Sure sure! It was just a coincidence. I shouldn’t have gone to Luxor. I had to do it in very unpleasant circumstances. I was so tired and there was so little time. I had to fly out in the morning and return the same day. Flight hour, but it was ok. I knew that I was going to visit the huge temple in Luxor. I have never been there. It was my first time. But the temple was just magical. It was a magical moment for me. I thought, “Wow, I must have been brought here for a reason.” This is an amazing place. And you know what, it was also a full moon! It was something. All this should have been.
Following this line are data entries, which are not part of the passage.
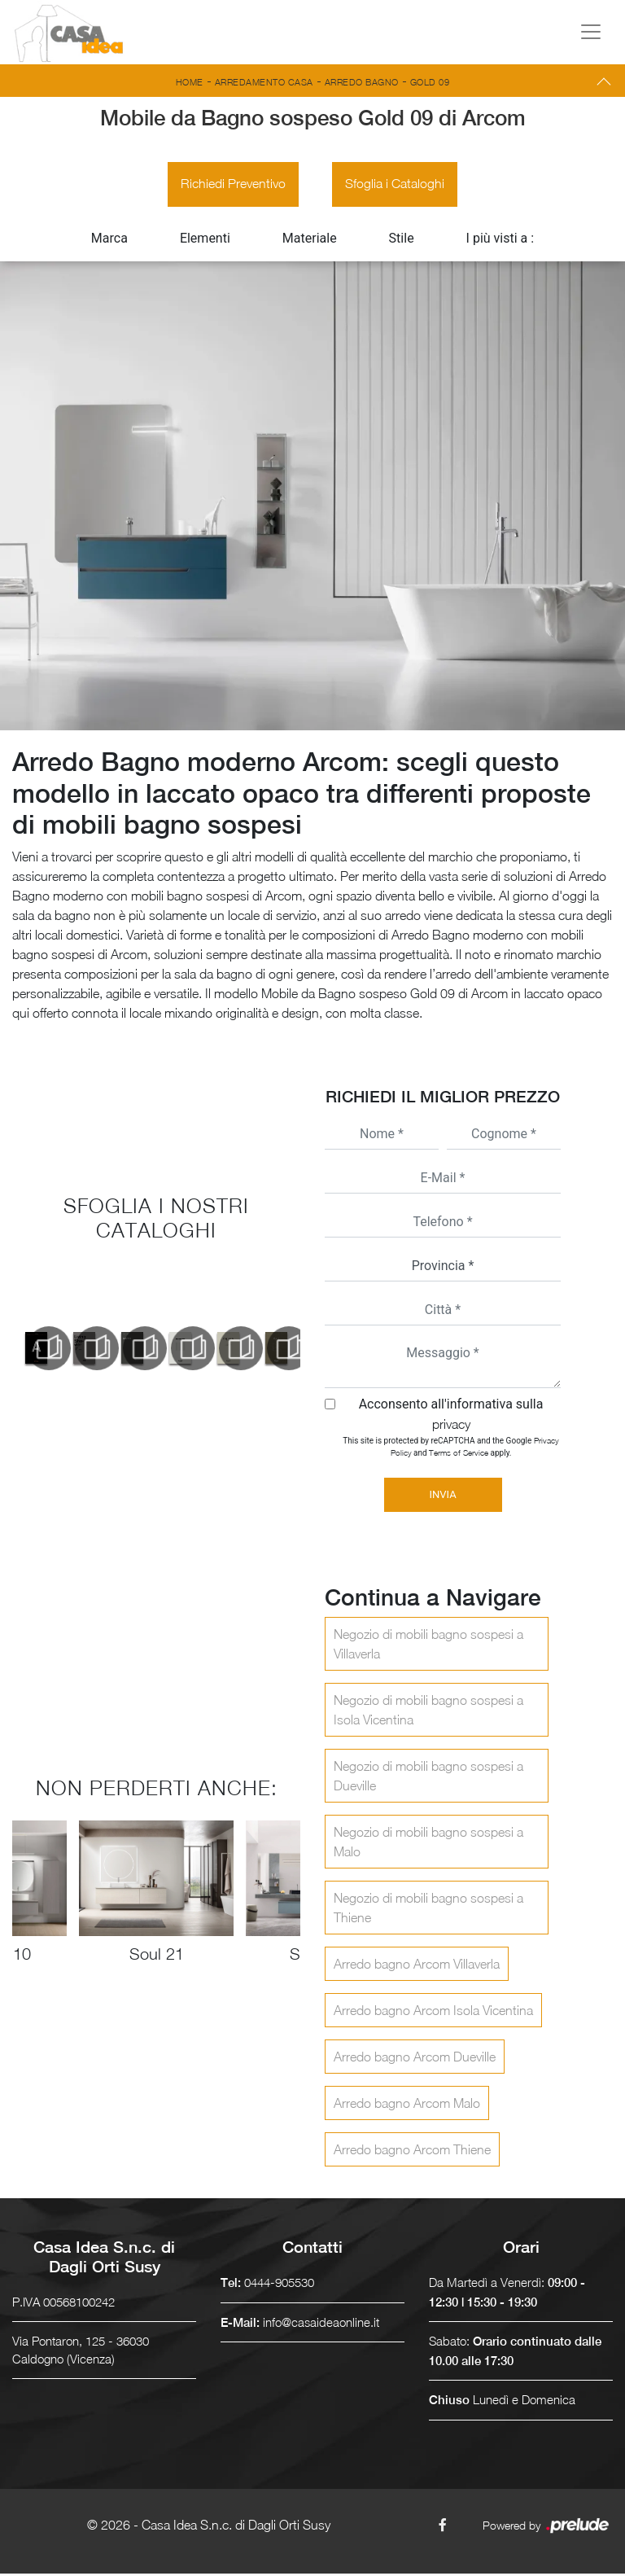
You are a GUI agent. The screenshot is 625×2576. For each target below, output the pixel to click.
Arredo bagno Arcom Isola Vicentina (433, 2012)
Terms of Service (458, 1455)
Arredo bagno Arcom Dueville (415, 2059)
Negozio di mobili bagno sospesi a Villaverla (428, 1646)
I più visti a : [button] (500, 240)
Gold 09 (430, 82)
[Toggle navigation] (591, 31)
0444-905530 (279, 2284)
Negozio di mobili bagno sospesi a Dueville (428, 1778)
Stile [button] (401, 240)
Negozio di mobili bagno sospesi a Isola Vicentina (428, 1712)
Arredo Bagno (362, 82)
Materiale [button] (309, 240)
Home (189, 82)
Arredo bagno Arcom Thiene (412, 2151)
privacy (451, 1426)
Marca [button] (109, 240)
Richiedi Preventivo (232, 185)
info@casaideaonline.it (321, 2324)
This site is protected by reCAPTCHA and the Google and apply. (450, 1449)
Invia (442, 1497)
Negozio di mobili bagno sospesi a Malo (428, 1844)
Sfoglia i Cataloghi (395, 185)
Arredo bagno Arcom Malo (407, 2105)
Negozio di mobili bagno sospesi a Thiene (428, 1910)
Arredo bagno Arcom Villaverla (417, 1966)
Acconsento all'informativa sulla (451, 1416)
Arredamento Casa (264, 82)
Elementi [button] (205, 240)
That’s why I think I’m connected to Moon Knight. Perhaps I misunderstood when I said that he did not enjoy the experience. He is unusual, Moon Knight, in many ways. So many dramatic ways that help me, of course. The more emotion it carries, the more musicality I can bring to it, Mark and Steven.
What do you ultimately want the audience to feel when they hear your Moon Knight score?
I want them to enjoy the show as much as I do. I want them to enjoy the ride – it’s a great ride. I also wanted them to hear something that sounded Egyptian, not like someone trying to imitate Egyptian music. Especially tools, behavior and tools. In addition, I tried to make the authentic Egyptian elements fit comfortably in the orchestra – wind strings, double wings, a large choir. I wanted all this to be combined with Egyptian instruments in a comfortable and natural way. So did it all moon knightor at least how I imagined it in my head.